Monday, September 29, 2008

It's like that

AA Gill reviews the Spanish restaurant El Bulli, in The Sunday Times:

Food on paper is only ever an approximation of food in the mouth, and it relies on a shared experience, and if you haven’t eaten here, you haven’t had the experience.

Well, yes... but by that reasoning, isn't all criticism essentially pointless?

5 comments:

oyebilly said...

But the function of the critic is to convey the experience of the food/music/whatever.

Chris said...

Reading criticism is an experience itself, though. Of sorts.

And, behind all that postmodern stuff you often allude to, isn't there an assumption that reality is made from words?

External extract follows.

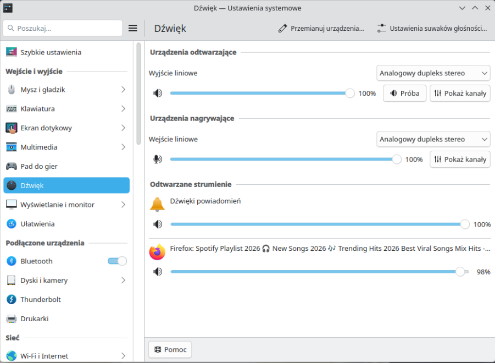Mute the Dźwięki powiadomień speaker icon

click(158, 224)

In what sense is something which can't be conveyed in language real at all?

All food is quite useless.

realdoc said...

Especially lard covered cherries

FirstNations said...

true, but the criticism in that case is exactly equal to the subject under discussion. the poor reviewer could have gotten more substance out of discussing how someone gets away with marketing some of the crap el bulli foists off on its clientele as 'post-nouvelle high-end dining'.

(btw my son desperately wants to read your book! ok if i lend him my copy or does baby need a new pair of shoes?;) )

Tim Footman said...

True, Billy. But can any critic really do that? I suppose there are two types of critic: the type that help you to decide whether you want to see a film/read a book, etc; and the type who help you to understand or interpret what you've just seen/read, etc. Restaurant critics tend to be in the first group - maybe AA would like to be in the second. The first culinary literary critic...

Chris: Writing about food is as pointless as cooking about words.

RD: Oh Lordy, the dry heaves are starting...

FN: Yeah, bung him yours. Splinters in the feet are character-forming.